**Required task**
Convert the data from the line containing "The image size is (224, 259)." through the line containing "Looking at the screenshot, I should [192, 125].", both included, into a Markdown table with the columns Row and Data line, omitting blank lines.

**Given records**
=====

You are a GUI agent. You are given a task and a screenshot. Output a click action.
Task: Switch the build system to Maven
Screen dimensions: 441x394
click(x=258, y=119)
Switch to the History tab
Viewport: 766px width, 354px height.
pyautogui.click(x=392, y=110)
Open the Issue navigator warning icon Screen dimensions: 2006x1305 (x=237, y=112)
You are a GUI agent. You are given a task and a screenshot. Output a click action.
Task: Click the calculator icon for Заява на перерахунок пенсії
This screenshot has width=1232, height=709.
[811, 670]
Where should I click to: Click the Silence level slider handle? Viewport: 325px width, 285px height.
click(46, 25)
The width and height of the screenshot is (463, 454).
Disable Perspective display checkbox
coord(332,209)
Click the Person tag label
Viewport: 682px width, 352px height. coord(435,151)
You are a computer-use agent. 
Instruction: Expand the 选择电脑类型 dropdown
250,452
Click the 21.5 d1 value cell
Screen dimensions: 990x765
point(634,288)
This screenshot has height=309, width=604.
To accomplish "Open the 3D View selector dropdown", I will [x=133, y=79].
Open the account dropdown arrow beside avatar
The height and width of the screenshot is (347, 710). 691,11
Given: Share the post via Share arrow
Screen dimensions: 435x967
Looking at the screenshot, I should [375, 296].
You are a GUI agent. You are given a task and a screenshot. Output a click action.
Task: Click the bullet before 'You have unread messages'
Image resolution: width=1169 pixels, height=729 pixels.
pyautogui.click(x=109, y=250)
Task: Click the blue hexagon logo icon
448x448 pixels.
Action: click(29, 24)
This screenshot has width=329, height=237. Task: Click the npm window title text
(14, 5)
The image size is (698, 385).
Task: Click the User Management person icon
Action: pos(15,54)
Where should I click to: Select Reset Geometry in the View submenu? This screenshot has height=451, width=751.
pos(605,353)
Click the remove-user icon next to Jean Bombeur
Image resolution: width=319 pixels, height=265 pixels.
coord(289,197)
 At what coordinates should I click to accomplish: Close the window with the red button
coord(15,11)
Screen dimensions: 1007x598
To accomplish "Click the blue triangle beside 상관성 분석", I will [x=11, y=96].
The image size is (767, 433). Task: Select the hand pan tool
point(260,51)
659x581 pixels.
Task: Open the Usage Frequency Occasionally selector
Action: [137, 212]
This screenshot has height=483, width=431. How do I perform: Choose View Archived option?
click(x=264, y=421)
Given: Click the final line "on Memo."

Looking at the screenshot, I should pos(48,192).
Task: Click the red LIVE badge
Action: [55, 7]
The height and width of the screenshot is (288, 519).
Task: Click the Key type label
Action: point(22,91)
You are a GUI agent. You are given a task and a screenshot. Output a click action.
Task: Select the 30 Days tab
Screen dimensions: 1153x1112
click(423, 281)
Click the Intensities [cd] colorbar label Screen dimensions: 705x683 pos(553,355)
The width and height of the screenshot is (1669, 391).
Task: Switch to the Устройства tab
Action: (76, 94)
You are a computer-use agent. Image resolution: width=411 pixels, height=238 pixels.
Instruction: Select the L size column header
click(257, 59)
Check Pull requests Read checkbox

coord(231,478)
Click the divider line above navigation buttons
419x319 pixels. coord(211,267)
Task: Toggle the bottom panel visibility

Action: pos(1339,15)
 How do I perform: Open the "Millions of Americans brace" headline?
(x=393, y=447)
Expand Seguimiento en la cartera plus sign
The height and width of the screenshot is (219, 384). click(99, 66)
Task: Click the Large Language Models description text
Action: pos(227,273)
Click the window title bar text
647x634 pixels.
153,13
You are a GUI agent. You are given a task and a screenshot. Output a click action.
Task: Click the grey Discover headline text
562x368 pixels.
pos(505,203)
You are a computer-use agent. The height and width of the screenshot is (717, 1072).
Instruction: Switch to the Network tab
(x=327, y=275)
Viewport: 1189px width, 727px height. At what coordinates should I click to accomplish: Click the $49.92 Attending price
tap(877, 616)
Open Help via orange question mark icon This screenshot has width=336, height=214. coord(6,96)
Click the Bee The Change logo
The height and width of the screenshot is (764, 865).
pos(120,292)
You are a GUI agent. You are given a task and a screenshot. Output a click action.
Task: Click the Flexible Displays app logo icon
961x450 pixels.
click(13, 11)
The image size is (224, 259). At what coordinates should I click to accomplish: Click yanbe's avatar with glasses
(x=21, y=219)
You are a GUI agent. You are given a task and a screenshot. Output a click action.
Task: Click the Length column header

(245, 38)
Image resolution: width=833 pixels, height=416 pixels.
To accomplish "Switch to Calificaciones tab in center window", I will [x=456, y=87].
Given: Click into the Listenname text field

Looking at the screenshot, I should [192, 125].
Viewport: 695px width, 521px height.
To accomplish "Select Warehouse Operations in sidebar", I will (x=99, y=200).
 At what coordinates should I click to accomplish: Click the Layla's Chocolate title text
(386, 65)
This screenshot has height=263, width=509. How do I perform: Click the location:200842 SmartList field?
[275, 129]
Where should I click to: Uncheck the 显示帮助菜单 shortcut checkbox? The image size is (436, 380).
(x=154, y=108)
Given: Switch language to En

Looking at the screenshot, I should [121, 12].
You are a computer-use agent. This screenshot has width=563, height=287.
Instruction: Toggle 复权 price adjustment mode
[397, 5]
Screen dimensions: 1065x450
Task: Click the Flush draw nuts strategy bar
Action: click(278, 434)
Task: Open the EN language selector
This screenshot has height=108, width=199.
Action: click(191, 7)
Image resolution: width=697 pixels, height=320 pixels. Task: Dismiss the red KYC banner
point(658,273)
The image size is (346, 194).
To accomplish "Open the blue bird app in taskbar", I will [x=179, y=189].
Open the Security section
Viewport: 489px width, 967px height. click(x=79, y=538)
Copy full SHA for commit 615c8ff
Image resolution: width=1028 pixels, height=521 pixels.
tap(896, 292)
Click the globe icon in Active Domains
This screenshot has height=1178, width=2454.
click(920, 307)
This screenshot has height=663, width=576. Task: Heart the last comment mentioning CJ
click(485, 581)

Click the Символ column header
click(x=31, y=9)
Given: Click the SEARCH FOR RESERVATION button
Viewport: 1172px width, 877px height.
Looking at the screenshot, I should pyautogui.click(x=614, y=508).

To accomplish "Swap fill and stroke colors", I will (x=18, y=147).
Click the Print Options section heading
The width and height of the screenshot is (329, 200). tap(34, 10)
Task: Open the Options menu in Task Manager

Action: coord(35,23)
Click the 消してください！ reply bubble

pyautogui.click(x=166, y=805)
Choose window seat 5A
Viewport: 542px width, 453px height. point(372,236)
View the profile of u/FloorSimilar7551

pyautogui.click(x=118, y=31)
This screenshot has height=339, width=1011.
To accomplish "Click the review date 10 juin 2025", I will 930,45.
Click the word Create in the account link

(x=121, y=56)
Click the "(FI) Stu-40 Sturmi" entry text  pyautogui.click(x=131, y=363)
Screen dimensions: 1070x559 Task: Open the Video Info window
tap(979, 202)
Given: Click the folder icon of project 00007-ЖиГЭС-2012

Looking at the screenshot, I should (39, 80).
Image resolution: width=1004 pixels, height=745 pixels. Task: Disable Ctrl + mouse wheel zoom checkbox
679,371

=====

**Written solution**
| Row | Data line |
|---|---|
| 1 | The image size is (224, 259). At what coordinates should I click to accomplish: Click yanbe's avatar with glasses |
| 2 | (x=21, y=219) |
| 3 | You are a GUI agent. You are given a task and a screenshot. Output a click action. |
| 4 | Task: Click the Length column header |
| 5 | (245, 38) |
| 6 | Image resolution: width=833 pixels, height=416 pixels. |
| 7 | To accomplish "Switch to Calificaciones tab in center window", I will [x=456, y=87]. |
| 8 | Given: Click into the Listenname text field |
| 9 | Looking at the screenshot, I should [192, 125]. |